──────── AVAILABLE DATA ────────

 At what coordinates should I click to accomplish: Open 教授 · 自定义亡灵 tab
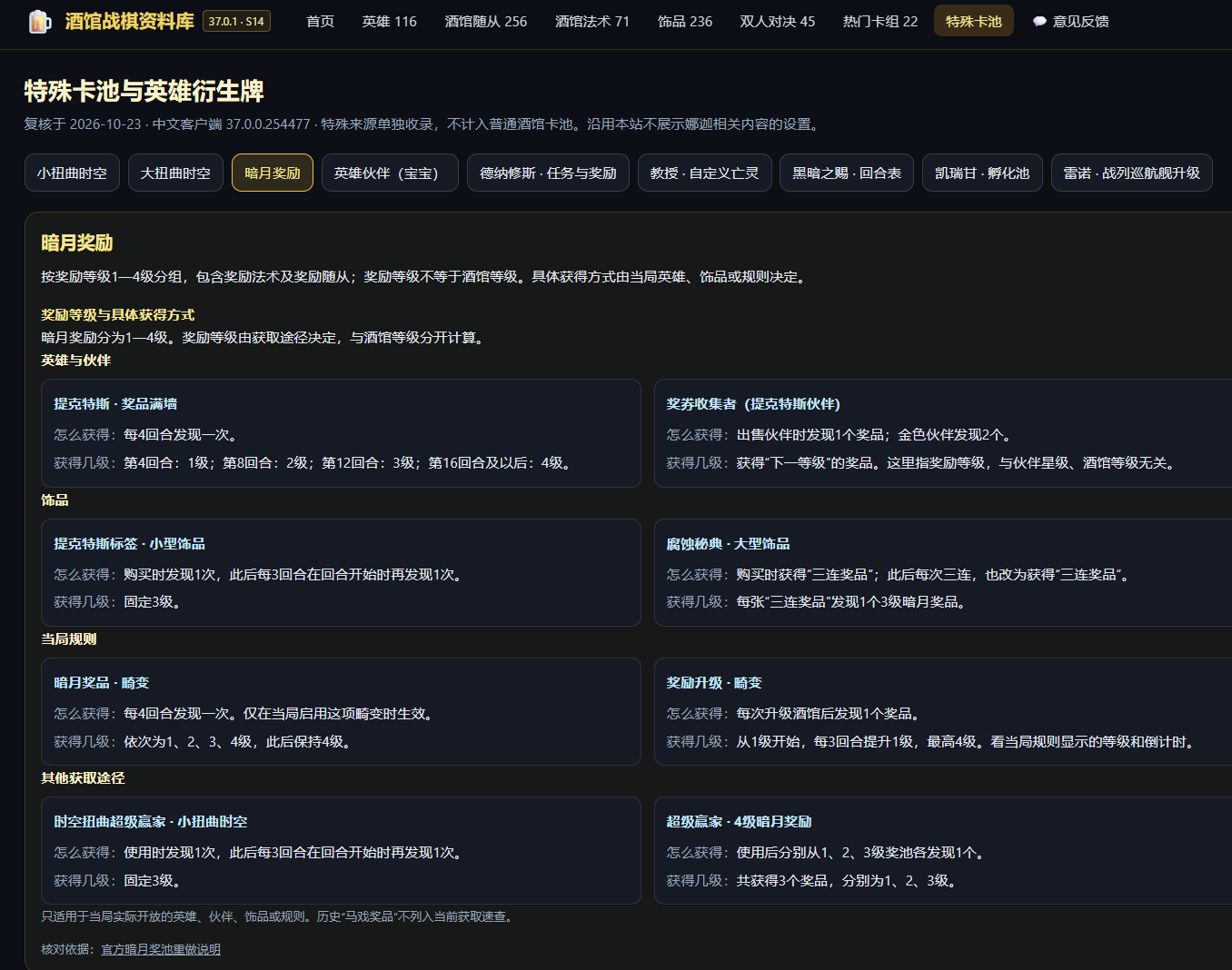tap(704, 173)
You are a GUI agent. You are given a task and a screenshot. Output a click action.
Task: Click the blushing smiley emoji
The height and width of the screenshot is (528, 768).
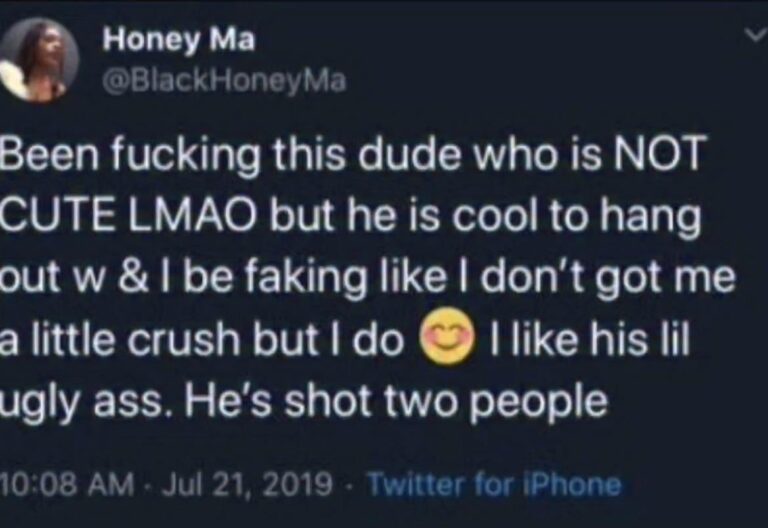point(444,343)
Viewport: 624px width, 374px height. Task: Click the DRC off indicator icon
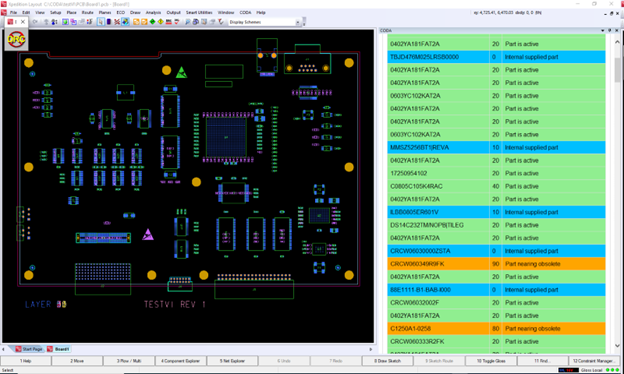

────────

Because the pictures are not wanted, retype only the text of every record, exactly as given.

 At what coordinates should I click to accomplish: Open 教授 · 自定义亡灵 tab
tap(704, 173)
You are a GUI agent. You are given a task and a screenshot. Output a click action.
Task: Click the blushing smiley emoji
The height and width of the screenshot is (528, 768).
point(444,343)
Viewport: 624px width, 374px height. Task: Click the DRC off indicator icon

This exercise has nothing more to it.